2.7 Regions of interest

In line with the literature, the most recent fMRI study on TPP included regions spanning the salience, mentalizing and central-executive networks (Weber et al., 2024). From these relevant regions, we selected a representative region for the salience network (Dorsal Anterior Insula; see Figure 4) and the mentalizing network (TPJ Posterior Supramarginal Angular Gyrus; see Figure 5) for analysis.

Figure 4. Visualization of the Dorsal Anterior Insula (dAI) from the Neurosynth Parcellation (k =50), overlaid on a standard anatomical template.

Figure 5. Visualization of the TPJ Posterior Supramarginal Angular Gyrus (TPJ-P) from the Neurosynth Parcellation (k =50), overlaid on a standard anatomical template.

2.8. fMRI data preprocessing

`The fMRI data underwent minimal preprocessing using fMRIprep, a tool that adapts preprocessing workflows based on specific datasets, addressing reproducibility issues commonly encountered with fMRI preprocessing (Esteban et al., 2019). Following our preprocessing with fMRIprep, we completed additional post-processing steps consistent with established guidelines for imaging data. We applied spatial smoothing (fwhm=5mm) and carried out basic voxelwise denoising using a General Linear Model (GLM) that incorporated the six realignment parameters.

2.9. Representational similarity analysis 

Representational Similarity Analysis (RSA) is a computational technique that allows for comparison between neural activation and behavioral ratings (Kriegeskorte, 2008; Popal et al., 2019). For neuroimaging data, an individual’s specific neural response to one stimulus is compared to their neural response to other stimuli, allowing us to capture the distinct (or similar) ways that the individual neurally represents the different stimuli. For behavioral data, participant responses to different stimuli are similarly compared. RSA then assesses the correspondence between these two representational spaces – neural and behavioral – by correlating the patterns observed in neuroimaging and behavioral data. When a participant’s neural representations of stimuli significantly correlate with their behavioral responses, it is suggested that their behavioral responses are encoded in the neural substrates examined (Kriegeskorte, 2008). In the context of the current study, say a participant gives similar ratings for theft and lying, but a markedly different rating for murder. If their neural activation patterns during the evaluation of theft and lying are also similar – but the pattern for murder is distinct – this suggests that the participant’s neural activation reflects the structure of their behavioral responses. In this case, neural patterns can be interpreted as encoded representations of the participant’s subjective evaluations.
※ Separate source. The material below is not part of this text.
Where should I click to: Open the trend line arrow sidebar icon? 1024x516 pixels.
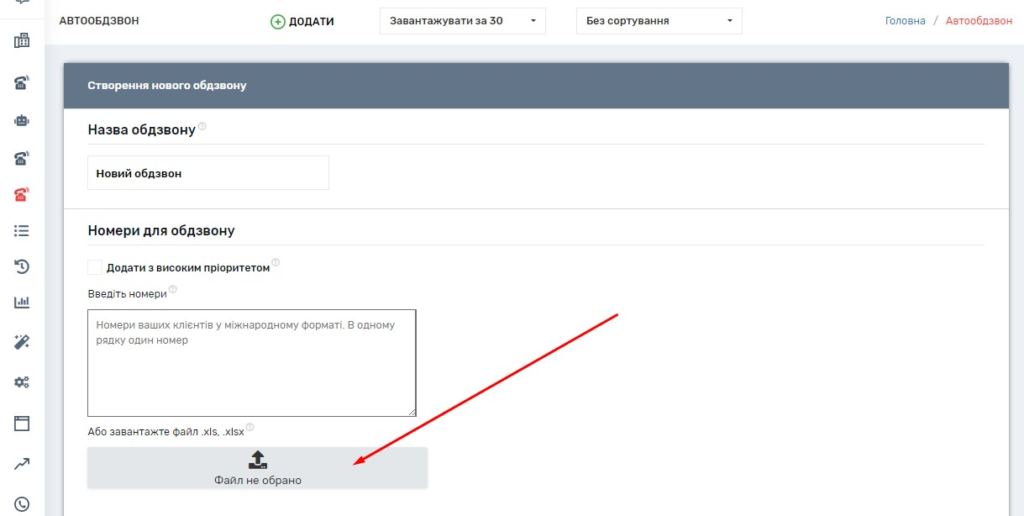pos(21,463)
In short, RSA allows us to examine whether patterns of neural activation mirror patterns of behavioral responses across stimuli. 
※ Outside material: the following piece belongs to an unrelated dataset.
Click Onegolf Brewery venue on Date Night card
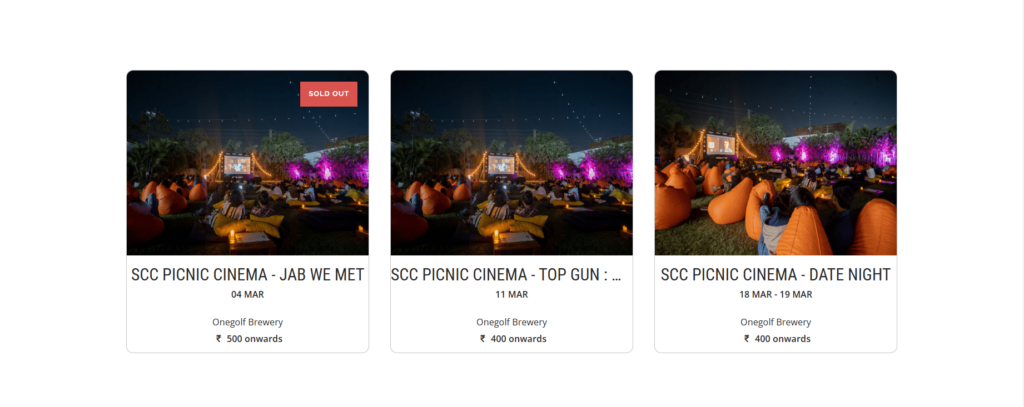1024x407 pixels. (775, 322)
We used RSA to compare neural activation patterns within our two ROIs to participants’ ratings of crimes across all four conditions. This approach allowed us to assess whether these regions represent information in a way that reflects participants’ evaluative judgements.

2.9.1. Participant-Level RSA

RSA compares neural and behavioral representations of stimuli by constructing representational dissimilarity matrices (RDMs) for each data type. A correlation is then computed between neural and behavioral RDMs to assess the similarity in their representational structures (See Figure 6). All RDMs were constructed using MATLAB within the Visual Studio Code environment.

Figure 6. Visualization of Spearman correlation analysis between RDMs. Neural and Behavioral RDMs were created as 55 x 55 matrices. The lower triangle of each RDM was then flattened into a single column vector, and a Spearman correlation was conducted between the flattened RDMs.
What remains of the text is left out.